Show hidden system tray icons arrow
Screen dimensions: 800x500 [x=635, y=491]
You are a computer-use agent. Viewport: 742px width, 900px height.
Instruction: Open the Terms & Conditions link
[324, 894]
:::
▸ Exercise requirements: With no line omitted, copy all the data exactly.

▸ Written solution:
Show hidden system tray icons arrow
Screen dimensions: 800x500 [x=635, y=491]
You are a computer-use agent. Viewport: 742px width, 900px height.
Instruction: Open the Terms & Conditions link
[324, 894]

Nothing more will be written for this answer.